17.15 Backing Up and Restoring Partition Tables

Partitioning and re-partitioning disks are dangerous operations. Need to know how to back up/restore partition tables in order to restore the situation if something goes wrong.

Backing up can be done easily with dd:

$ sudo dd if=/dev/sda of=mbrbackup bs-512 count=1

which will back up MBR on first disk, including 64-bit partition table which is part of it.

MBR can then be restored, if necessary, by doing:

$ sudo dd if=mbrbackup of=/dev/sda bs=512 count=1

Note: above commands only copy primary partition table. Do not deal with any partition tables stored in other partitions (for extended partitions, etc.).

Note: should always assume that changing disk partition table might eliminate all data in all filesystems on disk (It should not, but be cautious!). Always prudent to make backup of all data (that is not already backed up) before doing any of this type of work.

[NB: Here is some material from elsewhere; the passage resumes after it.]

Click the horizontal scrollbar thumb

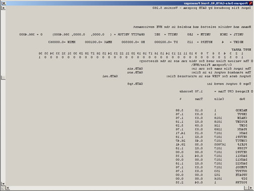[246, 188]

In particular, must be careful in using dd: simple typing error or misused option could destroy entire disk. Hence, do backups!!!

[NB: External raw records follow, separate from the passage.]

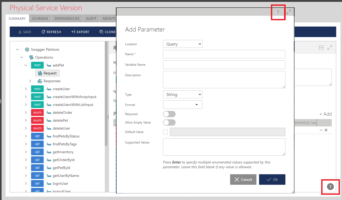Click the Swagger Petstore gear icon

click(x=27, y=49)
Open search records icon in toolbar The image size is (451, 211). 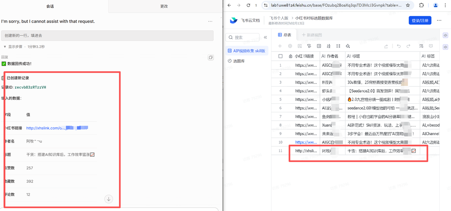[x=421, y=46]
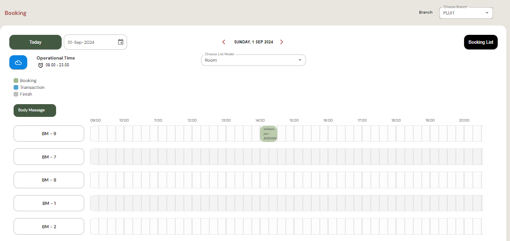Click the operational time clock icon
Screen dimensions: 510x241
(41, 65)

For GPT systems, best to use sgdisk tool:

x7:/tmp>sudo sgdisk --backup=/tmp/sda_backup /dev/sda
The operation has completed successfully.
x7:/tmp>sudo file sda_backup
sda_backup: x86 boot sectorl partition 1: ID=0xee, starthead 0, startsector 1, 1000215215 sectors, extended partition table (last)\011, \
code offset 0x63

Note if run on a pure MBR system:

x7:/tmp>sudo sgdisk --backup=/tmp/sda_backup /dev/sda
*********************************************
Found Invalid GPT and valid MBR; converting MBR to GPT format in memory.
*********************************************
The operation has completed successfully.
x7:/tmp>sudo file sda_backup
/tmp/sda_backup: x86 boot sectorl partition 1: ID=0xee, starthead 0, startsector 1, 3907029167 sectors, code offset 0xb8

17.16 Partition Table Editors

Number of utilities which can be used to manage partition tables:

  • fdisk: menu-driven partition table editor. Most standard and one of the most flexible partition table editors. As with any other partition table editor, make sure to write down current partition table settings or make copy of current settings before making changes
  • sfdisk: non-interactive Linux-based partition editor program, making it useful for scripting. Use sfdisk tool with care!
  • parted: GNU partition manipulation program. Can create, remove, resize, move partitions (including certain filesystems). GUI interface to parted command is gparted
  • gparted: widely used graphical interface to parted
  • gdisk: used for GPT systems, but can also operate on MBR systems
  • sgdisk: script or command line interface

Many Linux distributions have live/installation version which can be run off either CD-ROM or USB stick. These media usually include a copy of gparted, so can easily be used as graphical partitioning tool on disks which are not actually being used while partitioning program is run.

17.16 Using fdisk

fdisk always included in any Linux installation, so good idea to learn how to use it. Must be root to run fdisk. Can be somewhat complex to handle, caution is advised.

fdisk interface: simple and text-driven menu. After starting on particular disk:

$ sudo fdisk /dev/sdb

main (one letter) commands are:

  • m: Display the menu
  • p: List the partition table
  • n: Create a new partition
  • d: Delete a partition
  • t: Change a partition type
  • w: Write the new partition table information and exit
  • q: Quit without making changes

Fortunately, no actual changes are made until you write the partition table to the disk by entering w. Therefore important to verify partition table is correct (with p) before writing to disk with w. If something wrong, can jump out safely with q.

System will not use new partition table until reboot. However, can use following command:

$ sudo partprobe -s

to try and read in revised partition table. However, this doesn't always work reliably and it is best to reboot before doing things like formatting new partitions, etc. as mixing up partitions can be catastrophic.

Any anytime, can do:

$ cat /proc/partitions

to examine what partitions the operating system is currently aware of.